Nu ja, wat moeten we zeggen over de gastronomie in de Sud-Ouest? Ik vertel graag het verhaal van een restaurant waar men mij jaren geleden en meteen na de landing in Toulouse naartoe had gereden om er een volle magret de canard te eten die doormidden was gesneden en rijkelijk gevuld met smeltende foie gras. Over de berg gevogelte werd een hele pollepel roomsaus met eekhoorntjesbrood genappeerd. Eric Fitan van de AOC Saint-Mont kan hartelijk lachen met het voorval. ‘Onze gastronomie ademt terroir, n’est-ce pas?’
Jazeker, al moeten we tijdens deze trip een paar keer extra om groentjes of salade vragen. De vele kazen, levers, kippen, runderen, trijp en andouillettes AAAAA plegen behoorlijk zwaar op de maag te vallen. ‘Je kunt niet anders dan dat voedsel in overmaat wegspoelen,’ lachen de wijnbouwers van Saint-Mont in koor. Geen wonder dat de wijnen hier vroeger koppig en hardleers waren. Maar bij een lichtere keuken horen wijnen vol finesse.
Ik ben verrukt door de kwaliteit en aanpak in Saint-Mont, en loop blij als een kind in een bollenwinkel door de rijen met wingerds in de eerste museumwijngaard van Frankrijk. Het parceel is een beschermd monument, je vindt er stokken die zo dik en pokdalig zijn dat ik ze spontaan met Monsieur wil aanspreken. ‘Tannat, pinenc, cabernet franc en cabernet sauvignon,’ zegt Eric. ‘En hier zie je de witte druiven. Manseng. Arrufiac.
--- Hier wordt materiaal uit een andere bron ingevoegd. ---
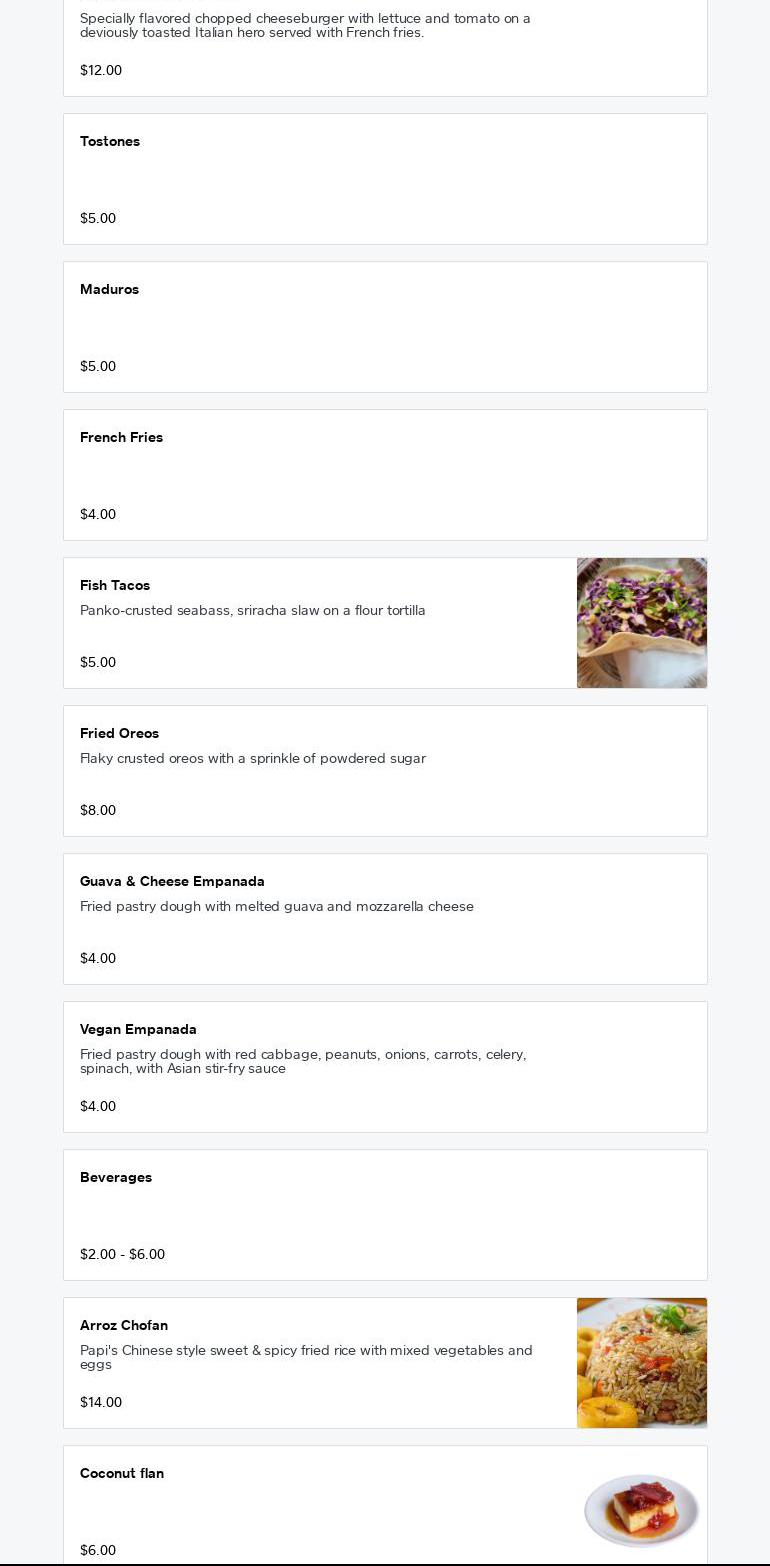
Task: Open Guava & Cheese Empanada title
Action: click(172, 882)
Petit courbu.’
In 1979 richtten de drie kelders van Plaisance, Aignan en Saint-Mont een coöperatieve op, Plaimont. Deze unie ging zeer on-Frans te rade bij sommeliers en specialisten in het buitenland, waardoor de kwaliteit er elk jaar op vooruitging. Een topwijn zoals Le Faîte (zowel in wit als rood) is het vlaggenschip, en te herkennen aan een houten etiket. Zeer exclusief is de Vignes Préphylloxériques, een mondvol voor een tijdloze wijn die gemaakt wordt van een wijnperceel dat uit 1871 stamt. Het perceel bevindt zich op een bodem van rood zand en heeft de phylloxera-epidemie in de negentiende eeuw overleefd. Er zijn maar 1.500 flessen en als u er een bemachtigt, mag u mij altijd een seintje geven. Past naar verluidt uitstekend bij salsa en merengue.

Door Toni De Coninck.

Meer info over de wijnen van de Sud-Ouest vind je hier. Wil je wat dieper ingaan op de materie, dan kun je er doorklikken op de wijnen van de Côtes-de-Gascogne en Madiran. Saint-Mont heeft ook een eigen, overigens in behoorlijk Nederlands opgestelde website, via deze link.
Overnachten raden we je aan in Hôtel Continental in Condom, het sublieme Le Prieuré in Madiran en het somptueuze Monastère de Saint-Mont in Saint-Mont.
Brussel – Marciac is een goede tien uur rijden via Parijs en Bordeaux. Of boek een vlucht naar Toulouse of Pau en huur een auto ter plaatse.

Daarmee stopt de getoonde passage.